China has avoided, at least for the time being, a showdown with Washington over arms sales to Taiwan.

A Chinese statement made Jan. 13, as US Assistant Secretary of State John Holdridge was concluding three days of talks with Chinese officials here, was noticeably bland. It may indicate that China's leadership has decided that there is as yet no need to come to a parting of the ways with Washington over Taiwan.

''The talks covered the main aspects of our bilateral relations, including the question of United States arms sales to Taiwan,'' said a Chinese Foreign Ministry spokesman.

''International issues of mutual concern were also discussed. Further talks on a wide range of international and bilateral subjects will continue both in Peking and in Washington,'' he continued.

Mr. Holdridge himself, in his meeting with Vice-Premier Ji Pengfei Jan. 13, characterized the talks as ''useful and productive'' and thanked his hosts for having received him so cordially''despite the short notice.''

The Jan. 13 statement contrasted with China's protest the day before over President Reagan's decision to continue to sell arms to Taiwan while not selling advanced fighter planes.

Publicly, the United States has made it appear that President Reagan's decision was based entirely on an evaluation of Taiwan's own defense needs and had nothing to do with pressure from Peking.

Privately, however, it seems clear that if it had not been for the steadily escalating warnings coming from Peking, President Reagan would have gone ahead and sold a new generation of fighter planes to Taiwan, in keeping with his own campaign promises.

Thus Peking may consider that its warnings have had their effect and that although in form President Reagan made a unilateral decision, in fact he was heavily influenced by considerations about the consequences for American global strategy vis-a-vis the Soviet Union had he decided otherwise.

Peking must also consider that the Reagan decision is a disappointment to Taiwan and may well help to arouse doubts in Taiwan about the wisdom of relying entirely on American logistical support for continued military confrontation with the mainland.

Thus, if the total future amount of American military sales to Taiwan is less than before (and there is no sale of sophisticated new weaponry), an unspoken compromise could be in the making between Washington and Peking.

This could develop without a favorable open US response to Peking's demand for reduction and eventual ending of arms sales to Taiwan.

It is too early to speak of such a compromise.
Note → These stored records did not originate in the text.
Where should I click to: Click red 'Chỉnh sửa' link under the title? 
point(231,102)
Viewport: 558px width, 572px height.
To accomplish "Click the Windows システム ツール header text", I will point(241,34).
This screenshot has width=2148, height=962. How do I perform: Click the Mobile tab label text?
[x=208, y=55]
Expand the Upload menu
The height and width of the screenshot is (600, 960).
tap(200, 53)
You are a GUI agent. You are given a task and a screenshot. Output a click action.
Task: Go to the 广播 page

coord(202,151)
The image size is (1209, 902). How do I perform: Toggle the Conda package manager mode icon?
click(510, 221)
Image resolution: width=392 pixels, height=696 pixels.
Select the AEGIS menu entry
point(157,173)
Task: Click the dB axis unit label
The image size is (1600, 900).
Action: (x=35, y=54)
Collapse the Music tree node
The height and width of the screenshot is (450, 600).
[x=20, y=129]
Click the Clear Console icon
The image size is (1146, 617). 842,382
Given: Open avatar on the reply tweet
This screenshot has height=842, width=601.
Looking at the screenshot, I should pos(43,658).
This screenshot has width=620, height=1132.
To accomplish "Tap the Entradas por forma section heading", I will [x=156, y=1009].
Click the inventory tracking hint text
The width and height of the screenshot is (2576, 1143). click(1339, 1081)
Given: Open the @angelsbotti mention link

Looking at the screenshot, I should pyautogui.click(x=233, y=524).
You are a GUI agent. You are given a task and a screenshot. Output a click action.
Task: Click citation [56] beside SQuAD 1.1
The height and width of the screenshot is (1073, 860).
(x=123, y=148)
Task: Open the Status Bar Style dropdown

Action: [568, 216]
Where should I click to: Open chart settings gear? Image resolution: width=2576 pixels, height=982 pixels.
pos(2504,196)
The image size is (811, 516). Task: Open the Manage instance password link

On both sides of the Pacific, the American commitment to Taiwan is an emotion-laden subject, and neither Washington nor Peking can afford to be seen publicly as having given way to pressure from the other side.

A determining factor in how Peking chooses to play its hand may be its evaluation of how matters will develop in Taiwan - whether Taiwan will continue its firm refusal even to allow exchange of people and goods with the mainland, whether there is any hint of new flexibility on Taiwan's part.

In the end the contradictions between Washington and Peking can be solved only when Peking and Taiwan themselves come to some sort of understanding.